*** DATA IN THIS EXERCISE Section Begins ***
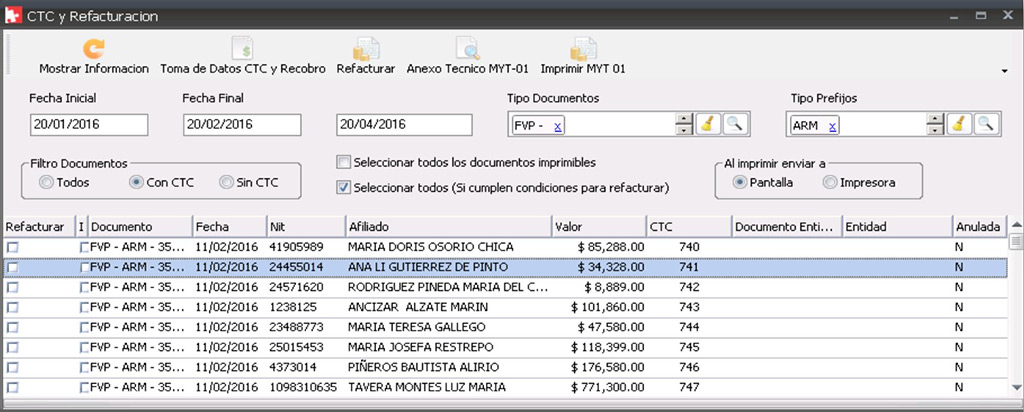Click the Refacturar toolbar icon
This screenshot has width=1024, height=412.
[x=366, y=49]
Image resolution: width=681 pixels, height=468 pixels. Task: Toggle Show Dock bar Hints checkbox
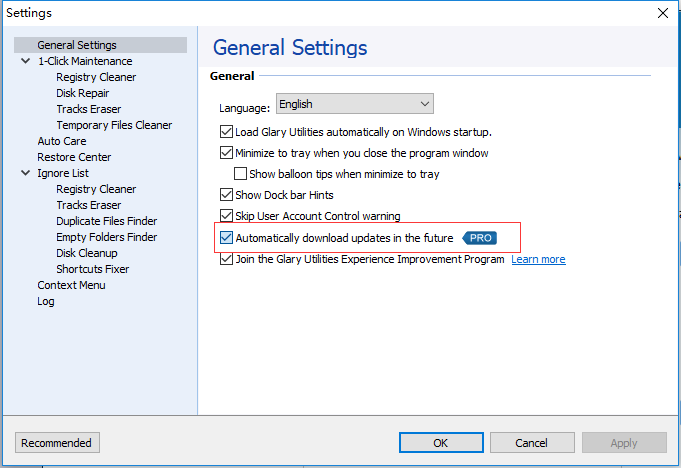point(226,195)
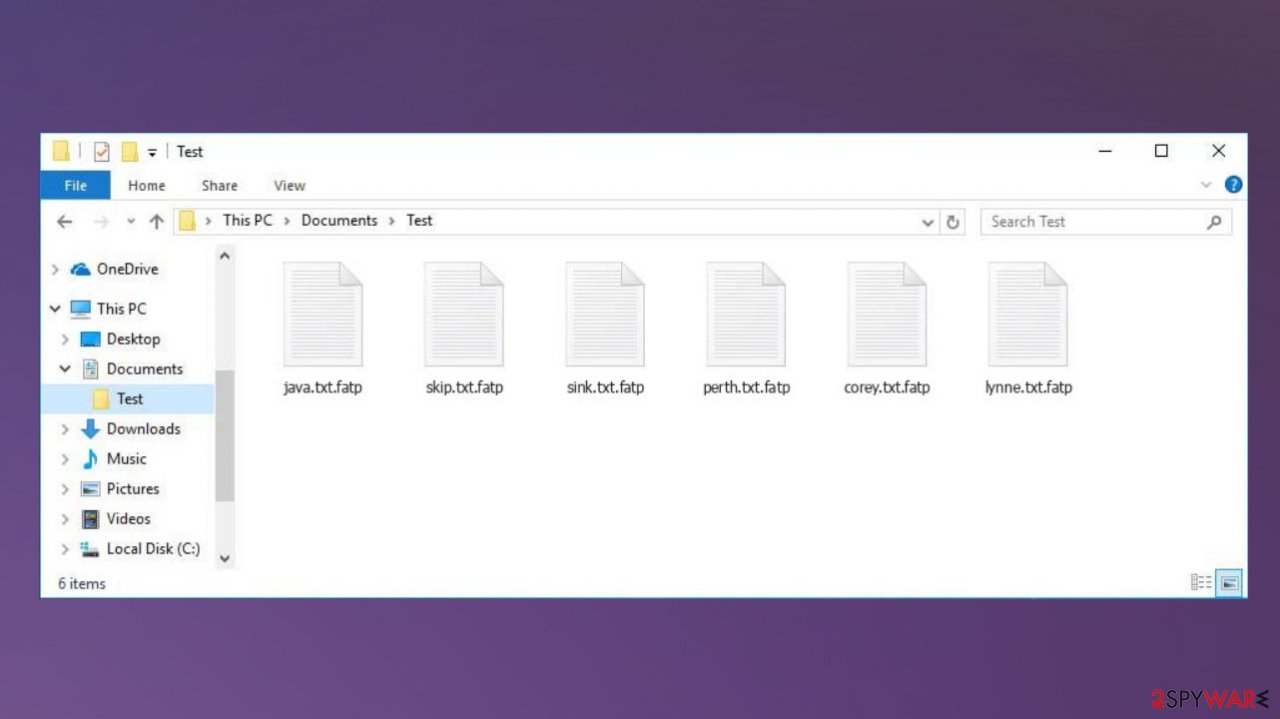The image size is (1280, 719).
Task: Select the Properties icon on Quick Access Toolbar
Action: point(101,151)
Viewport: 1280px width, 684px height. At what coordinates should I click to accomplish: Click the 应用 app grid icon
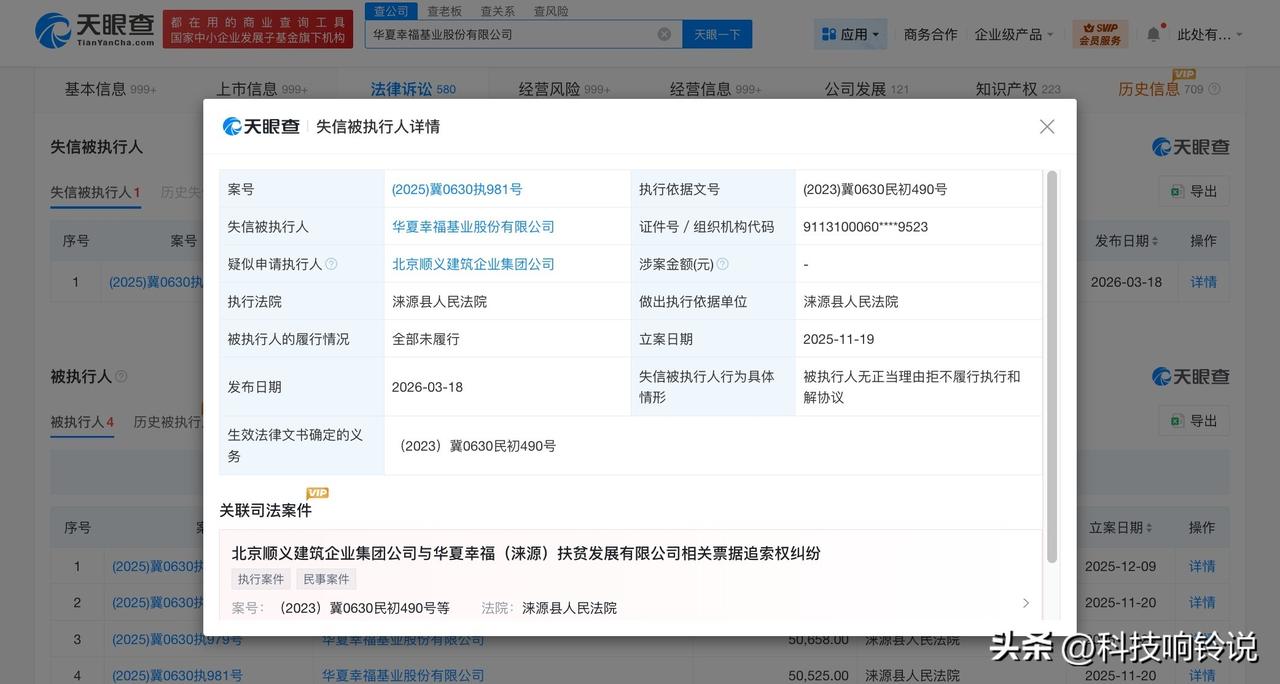click(x=831, y=33)
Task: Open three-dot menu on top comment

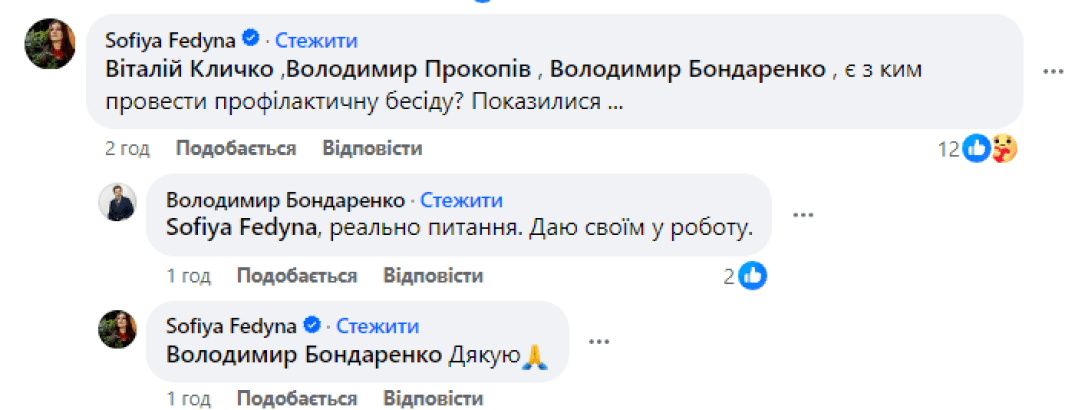Action: click(1053, 72)
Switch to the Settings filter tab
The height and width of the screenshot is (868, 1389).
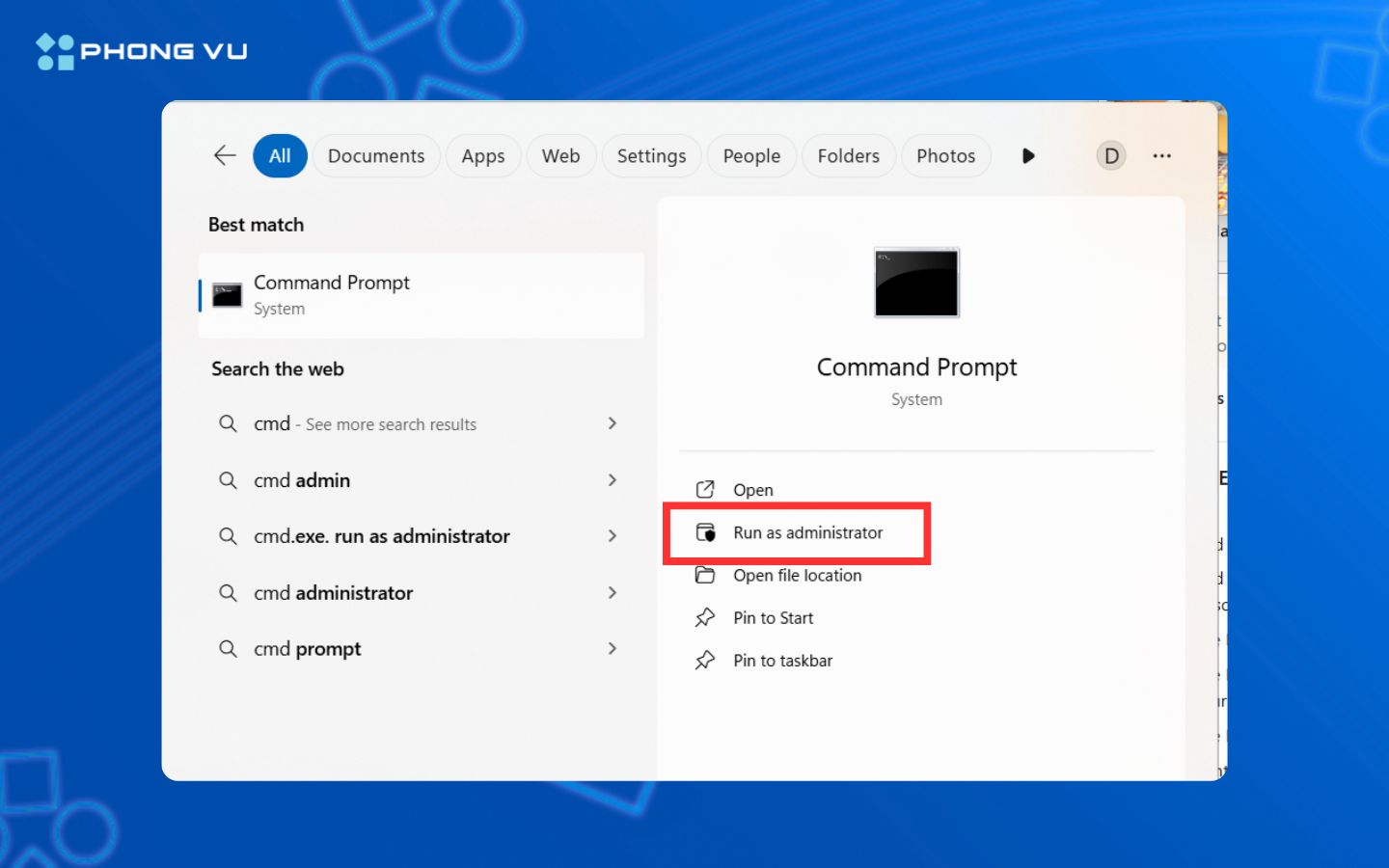(x=651, y=156)

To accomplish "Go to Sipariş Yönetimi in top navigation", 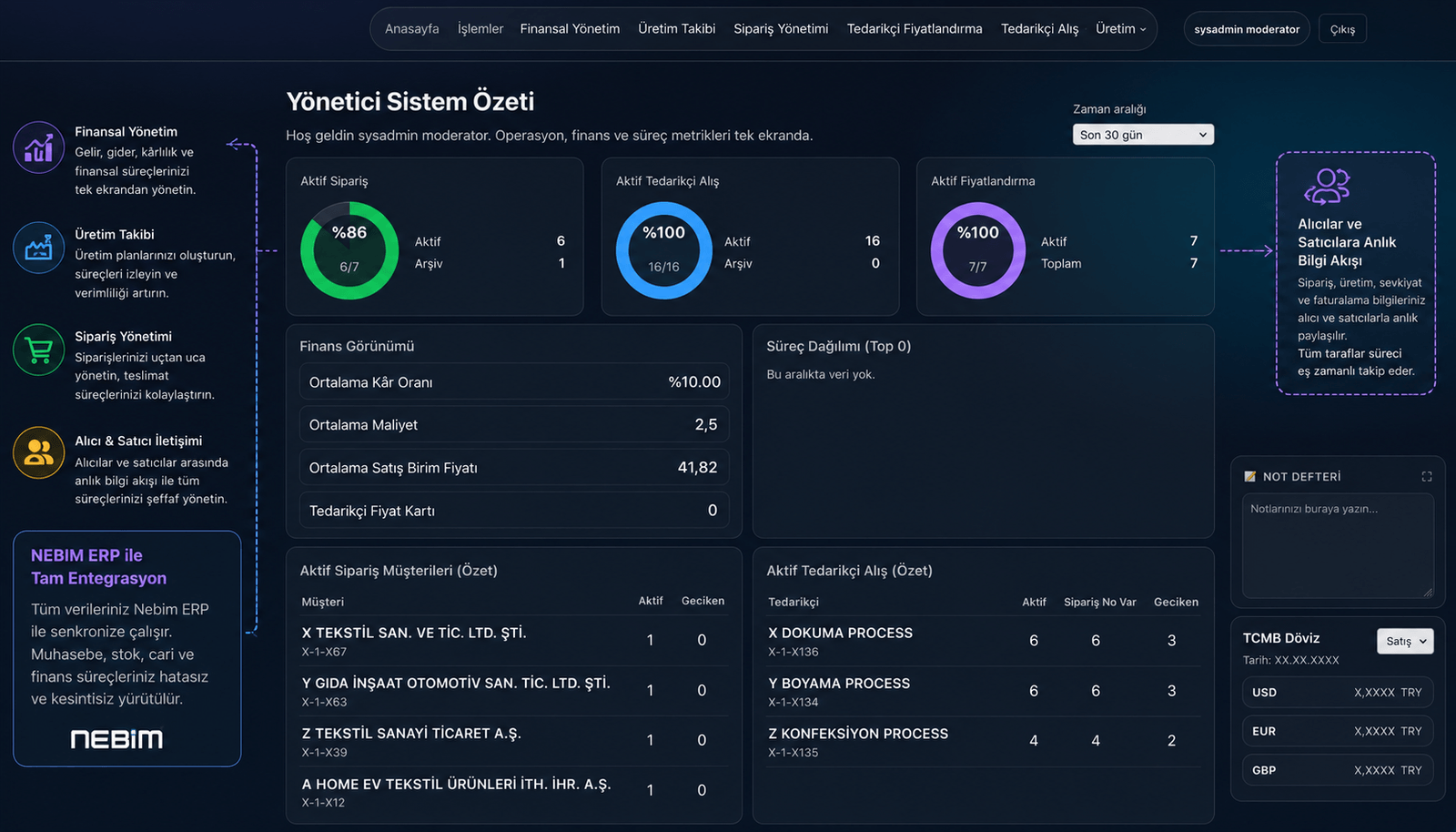I will click(781, 29).
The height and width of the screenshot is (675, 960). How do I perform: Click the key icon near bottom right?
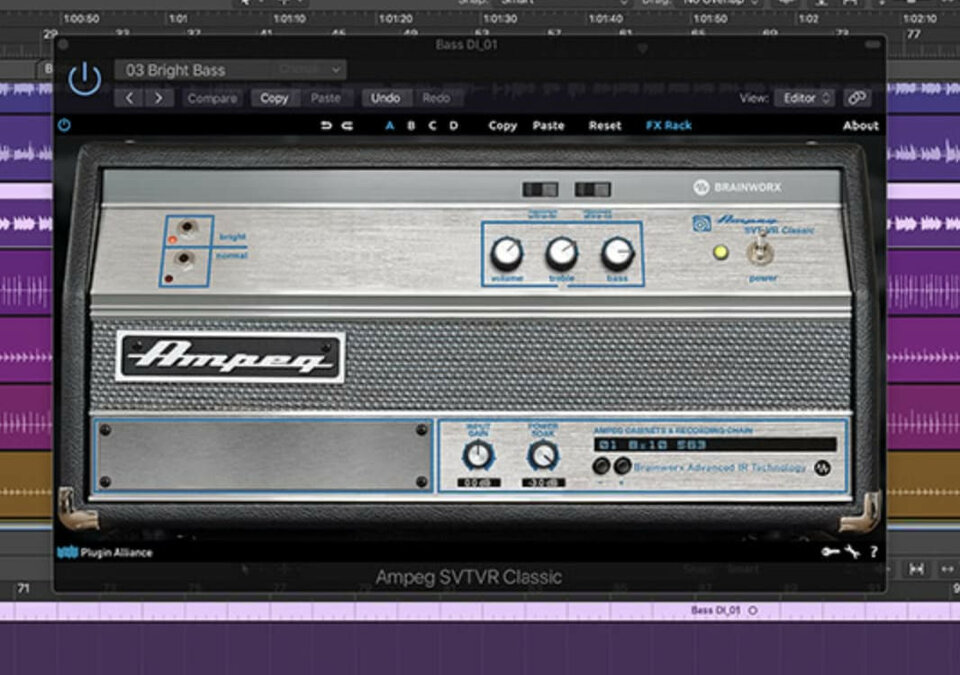point(830,551)
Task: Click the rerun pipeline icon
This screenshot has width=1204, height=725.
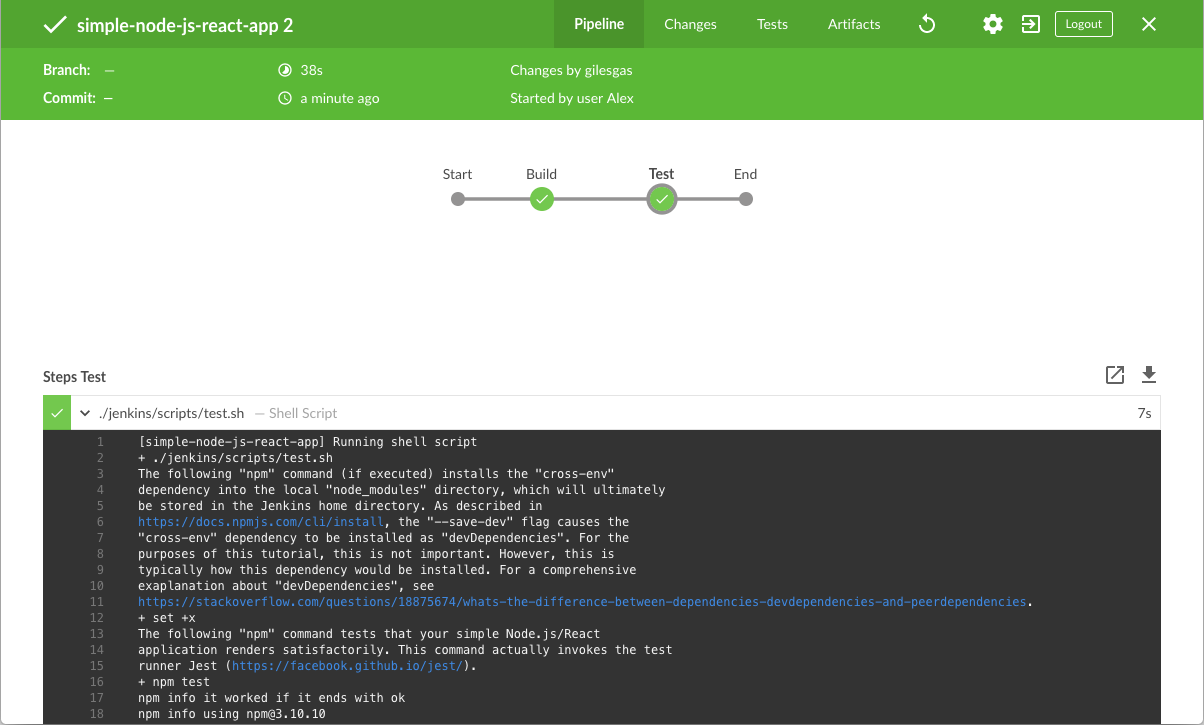Action: [x=927, y=24]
*** DATA IN THIS EXERCISE Section Ends ***
INSTRUCTIONS FOR THE TASK>
Print the stretch of the data from the line with "Task: Click the rerun pipeline icon" through its last line, exactly and with both ends kept. Omit pictures.

ANSWER SECTION>
Task: Click the rerun pipeline icon
This screenshot has width=1204, height=725.
Action: [x=927, y=24]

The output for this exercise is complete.